Arbeitsanweisung 1. Prüfen Sie, ob die folgenden Aussagen mit dem Textabschnitt übereinstimmen, und belegen Sie jedes Ja oder Nein mit den entscheidenden Worten des Textes als genauem Zitat. (a) In der Schlange befindet sich jemand, der das Polnische übersetzen kann. (b) Wegen der Distanz-Regeln können viele Einrichtungen weniger Menschen aufnehmen als zuvor. (c) Der Mann verneint die Frage nach dem Duschen.
Arbeitsanweisung 2.
Beantworten Sie anhand des Textabschnitts die folgenden Fragen knapp.
(a) Wer ruft nach draußen?
(b) Wer fragt, ob die Möglichkeit zum Duschen besteht?
(c) Aus welchem Grund meiden Obdachlose manche Einrichtungen?
Arbeitsanweisung 3. Geben Sie den Absatz des Textabschnitts, der mit „Es ist eine Herausforderung“ beginnt, als kurze Liste wieder, ohne seine wesentlichen Fakten auszulassen.

Textabschnitt.
Dr. Ied ruft nach draußen, ob es jemanden in der Schlange gibt, der das Polnische übersetzen kann. Es kann keiner.„Hast du die Möglichkeit, heute Abend zu duschen?“, fragt Diana Müller. Der Mann nickt.

Es ist eine Herausforderung für die Stadt, während Corona hygienegerechte Unterkünfte zu schaffen. Viele Einrichtungen können wegen der Distanz-Regeln nicht so viele Menschen wie zuvor aufnehmen oder werden von Obdachlosen aus Angst vor der Ansteckung gemieden.

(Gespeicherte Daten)
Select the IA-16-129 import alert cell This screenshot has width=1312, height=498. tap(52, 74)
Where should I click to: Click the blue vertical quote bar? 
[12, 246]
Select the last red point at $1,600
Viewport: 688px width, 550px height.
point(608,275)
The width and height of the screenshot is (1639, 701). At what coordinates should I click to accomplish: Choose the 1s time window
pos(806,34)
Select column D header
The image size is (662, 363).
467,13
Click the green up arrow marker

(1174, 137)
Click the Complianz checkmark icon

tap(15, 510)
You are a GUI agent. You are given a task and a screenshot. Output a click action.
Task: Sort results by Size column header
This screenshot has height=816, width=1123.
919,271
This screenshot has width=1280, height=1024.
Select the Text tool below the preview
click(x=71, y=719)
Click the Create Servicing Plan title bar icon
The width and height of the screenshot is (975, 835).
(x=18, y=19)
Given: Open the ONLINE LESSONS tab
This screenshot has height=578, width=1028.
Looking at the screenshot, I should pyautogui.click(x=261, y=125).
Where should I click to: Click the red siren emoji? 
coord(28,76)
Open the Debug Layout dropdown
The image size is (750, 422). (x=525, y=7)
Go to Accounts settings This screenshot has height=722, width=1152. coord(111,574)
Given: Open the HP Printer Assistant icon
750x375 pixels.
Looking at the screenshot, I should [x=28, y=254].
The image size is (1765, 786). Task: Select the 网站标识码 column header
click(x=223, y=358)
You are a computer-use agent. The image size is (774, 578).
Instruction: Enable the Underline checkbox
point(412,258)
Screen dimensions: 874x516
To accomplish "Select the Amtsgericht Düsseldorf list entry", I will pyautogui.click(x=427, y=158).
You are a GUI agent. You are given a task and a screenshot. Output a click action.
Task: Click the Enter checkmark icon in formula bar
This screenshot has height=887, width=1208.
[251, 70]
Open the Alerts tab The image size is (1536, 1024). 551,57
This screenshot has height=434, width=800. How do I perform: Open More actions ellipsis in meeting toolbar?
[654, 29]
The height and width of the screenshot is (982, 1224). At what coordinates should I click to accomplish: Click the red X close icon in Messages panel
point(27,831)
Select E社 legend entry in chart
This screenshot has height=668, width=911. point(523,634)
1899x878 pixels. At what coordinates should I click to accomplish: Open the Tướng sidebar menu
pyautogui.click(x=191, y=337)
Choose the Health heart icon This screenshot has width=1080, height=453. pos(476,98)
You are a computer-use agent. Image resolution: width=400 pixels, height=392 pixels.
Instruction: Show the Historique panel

Antwortfeld 1.
(a) Nein: „Es kann keiner.“
(b) Ja: „Viele Einrichtungen können wegen der Distanz-Regeln nicht so viele Menschen wie zuvor aufnehmen“
(c) Nein: „Der Mann nickt.“

Antwortfeld 2.
(a) Dr. Ied
(b) Diana Müller
(c) Aus Angst vor der Ansteckung

Antwortfeld 3.
- Für die Stadt ist es während Corona eine Herausforderung, hygienegerechte Unterkünfte zu schaffen.
- Viele Einrichtungen können wegen der Distanz-Regeln weniger Menschen aufnehmen als zuvor.
- Viele Einrichtungen werden von Obdachlosen aus Angst vor der Ansteckung gemieden.